Current state standards for ongoing training for security personnel require annual role-based training, he added. These training requirements were satisfied by staff, Buhs said, and a more comprehensive process following industry standards for documenting the training has been instituted. Additionally, an improved statewide security awareness program had been put in place with a new security training contract in March 2017.
In a review of network device life cycle management processes, OAG found 19 percent of 3,876 devices were no longer supported by the vendor; and 5 percent were running unsupported operating systems. DTMB said it evaluated and will replace “the majority of these devices as needed.”
The question of privilege, or who gets network access, is not an uncommon one in state and local governments. Upon scrutinizing administrative access, OAG found five accounts remained active after a user no longer worked for the state; four users with “access beyond what was required” to do their jobs; and one user with multiple accounts due to an employment change. Additionally, DTMB was unable to document management approval of access rights for 11 of 14 users reviewed.

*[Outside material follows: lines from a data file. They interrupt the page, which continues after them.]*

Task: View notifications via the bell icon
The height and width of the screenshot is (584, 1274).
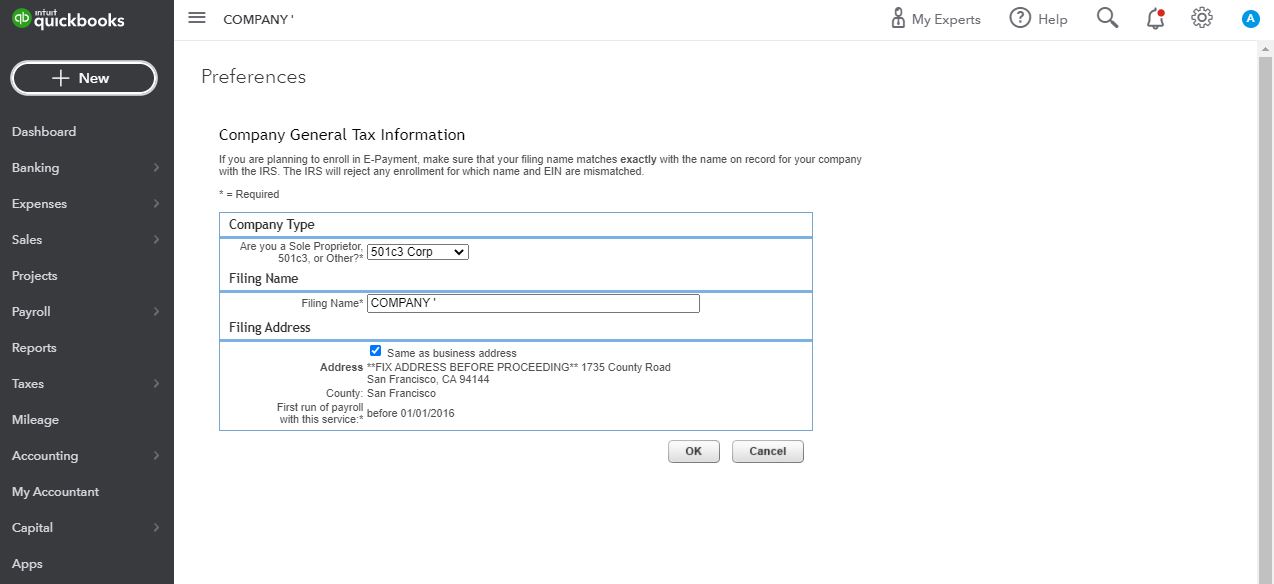Action: point(1154,17)
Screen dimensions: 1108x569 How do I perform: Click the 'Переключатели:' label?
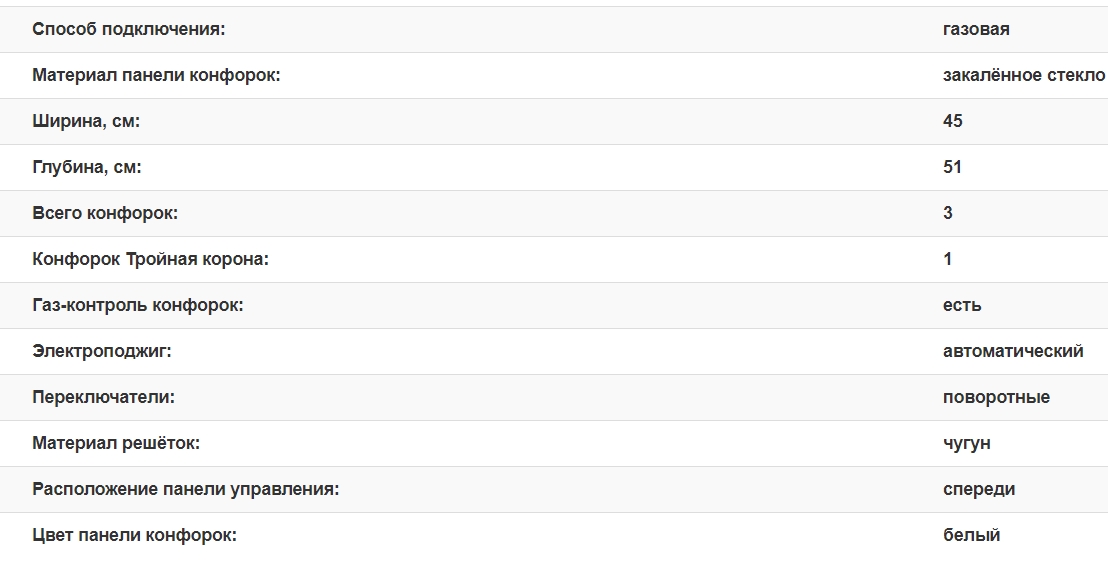click(103, 397)
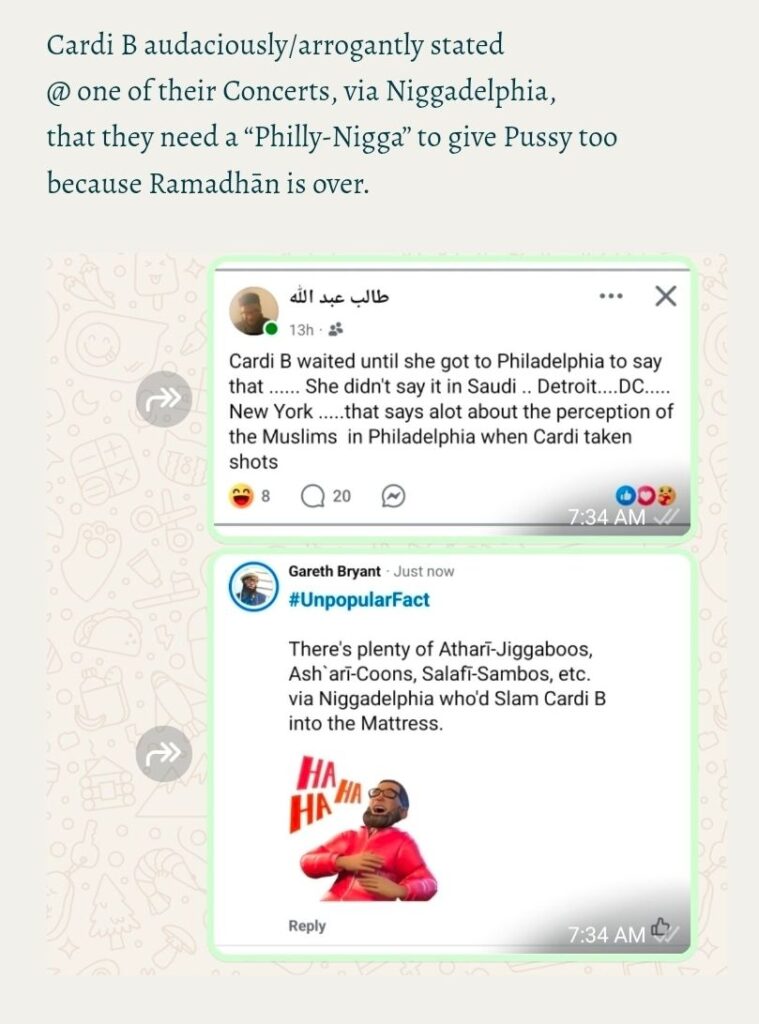Screen dimensions: 759x1024
Task: Click the friends audience icon next to 13h
Action: (x=336, y=330)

OAG recommended DTMB “fully establish and implement effective administrative access controls over network devices.” DTMB agreed, said it has been “working on improvements to access controls,” and executed “many access corrections on the spot.”
DTMB is also conducting an IT policy improvement initiative expected to be complete in June, Buhs said.
This was DTMB’s second related audit in about 14 months. In January 2017, an OAG audit faulted DTMB strategies for helping state agencies identify critical “red card” systems and infrastructure, and plan for disaster recovery in an emergency.
In most instances relevant to designing and administering a secure IT network, Buhs said DTMB is taking the right measures, but may not have been properly documenting them. In other instances, he said, standards “have not been updated to reflect the enterprise aspect of the mission, or the current industry business practice.”
“We have been reviewing and updating our IT policies and technical standards to make them better align to industry best practices,” Buhs said.